| Do this |
Reproduce each of the entries below word for word, leaving out the pictures.

-- -- --

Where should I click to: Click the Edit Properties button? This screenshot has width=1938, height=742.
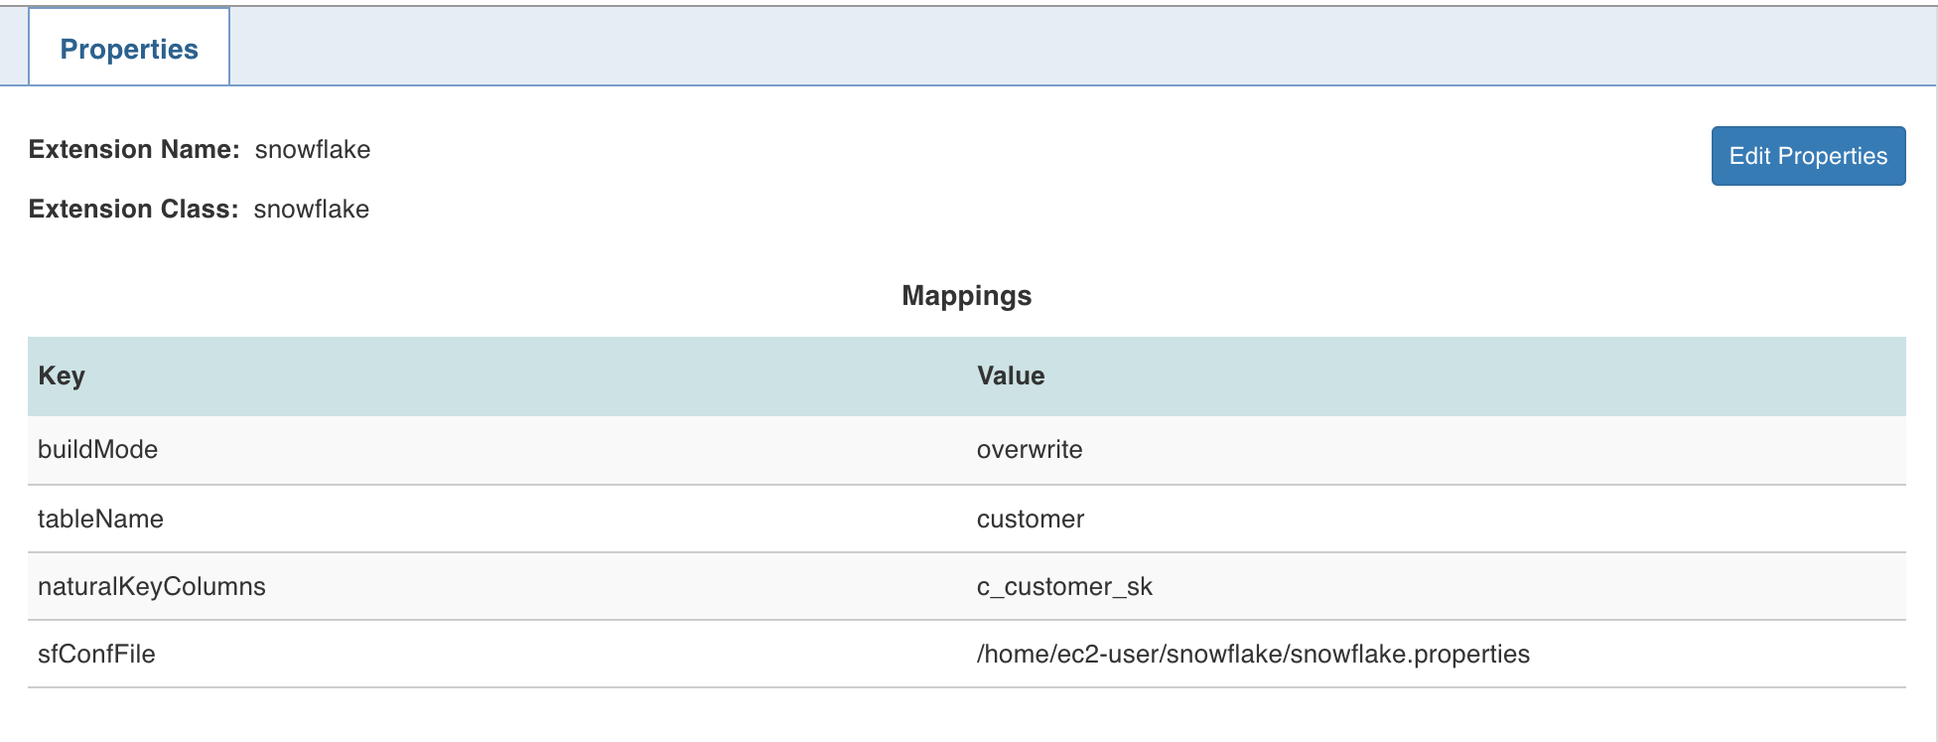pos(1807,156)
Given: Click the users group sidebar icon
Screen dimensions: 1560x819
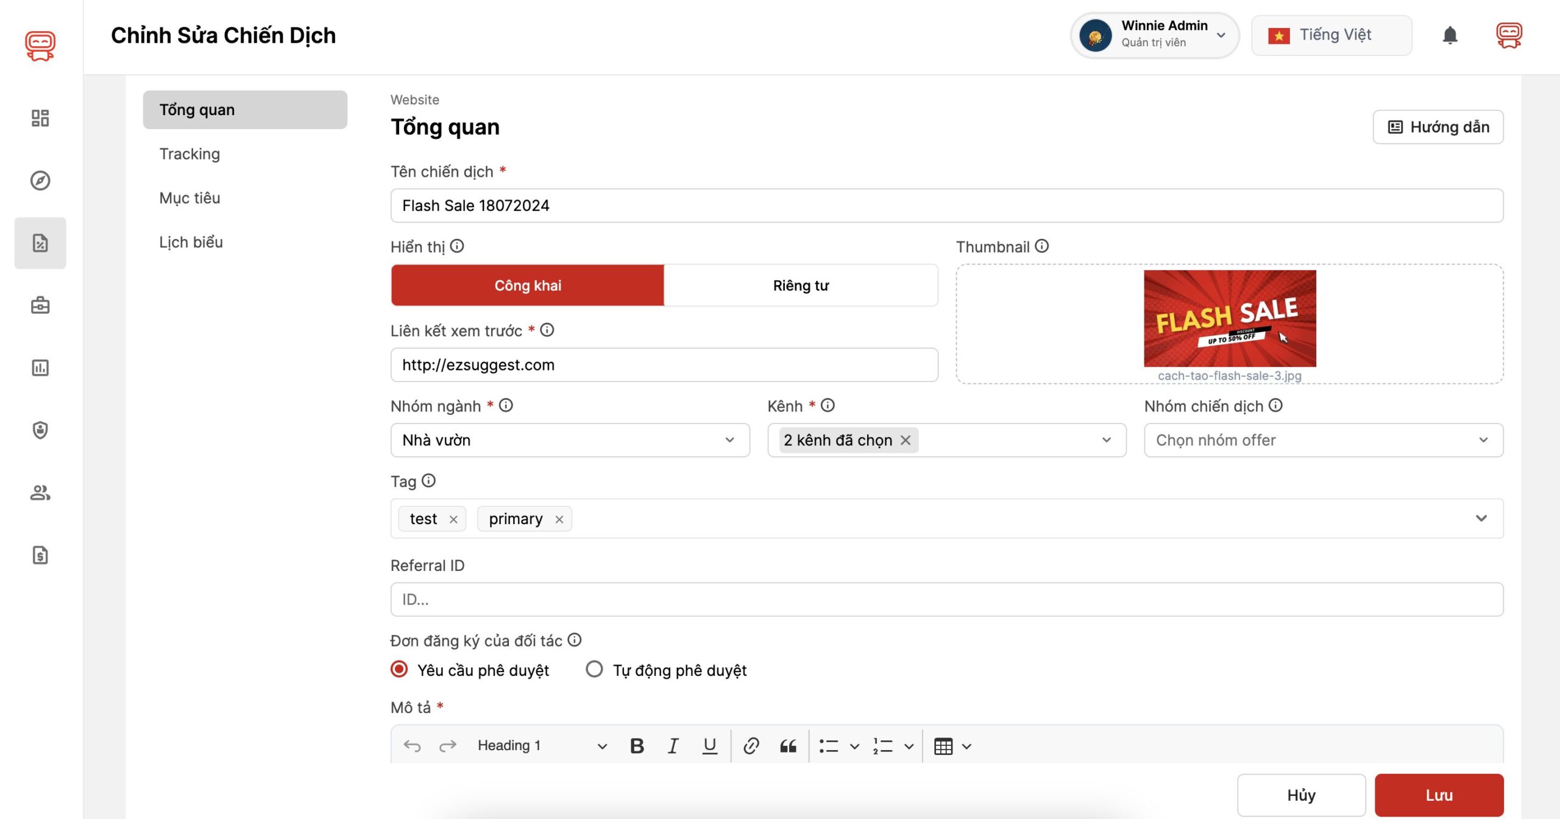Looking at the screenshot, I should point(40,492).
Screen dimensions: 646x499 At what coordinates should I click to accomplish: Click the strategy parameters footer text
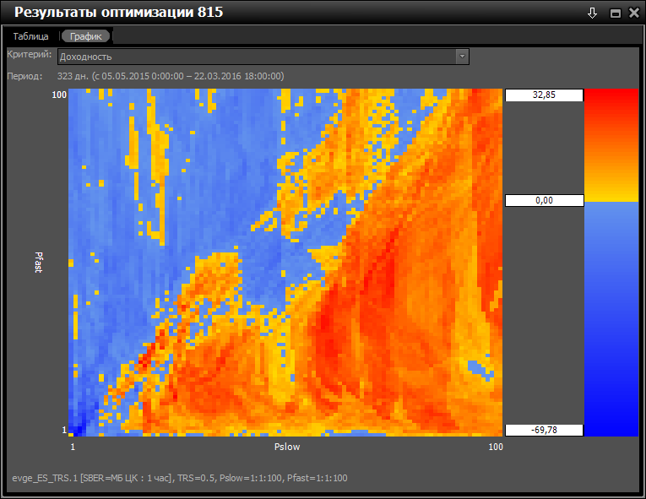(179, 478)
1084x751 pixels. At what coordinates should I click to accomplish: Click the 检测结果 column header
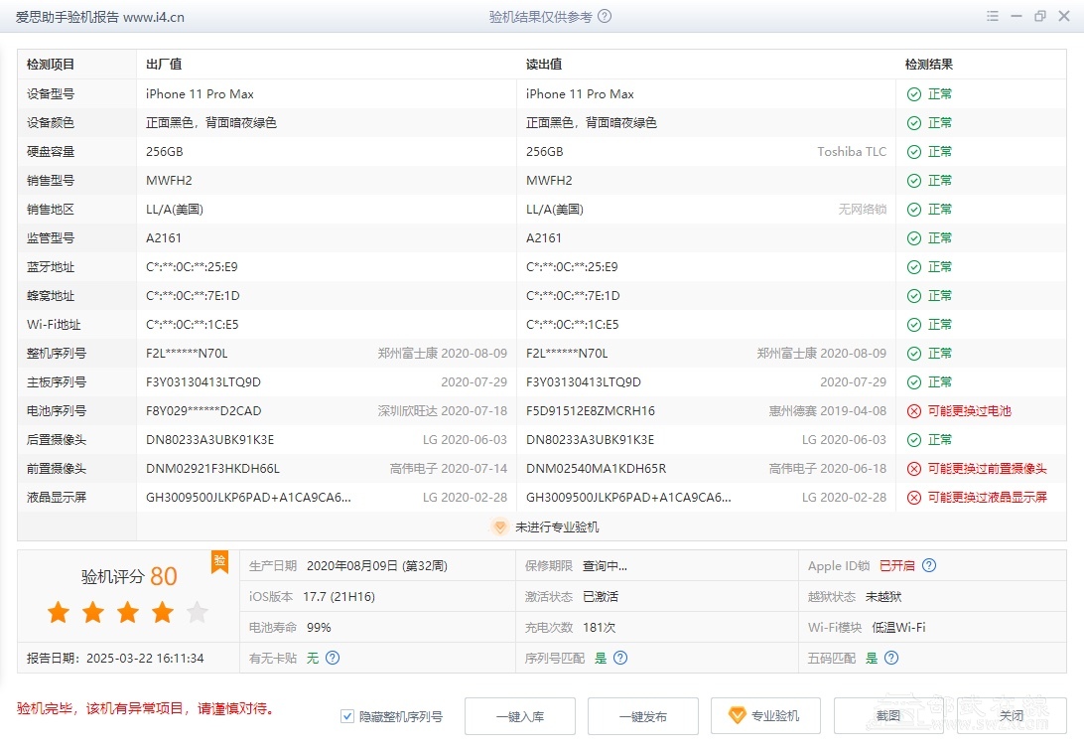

-- -- --

| Right answer |
Where should I click to: Click the Edit Properties button? This screenshot has width=1938, height=742.
pos(1807,156)
Given: Click the users group sidebar icon
Screen dimensions: 1560x819
Looking at the screenshot, I should point(40,492).
Screen dimensions: 646x499 At what coordinates should I click to accomplish: Click the strategy parameters footer text
(179, 478)
1084x751 pixels. At what coordinates should I click to accomplish: Click the 检测结果 column header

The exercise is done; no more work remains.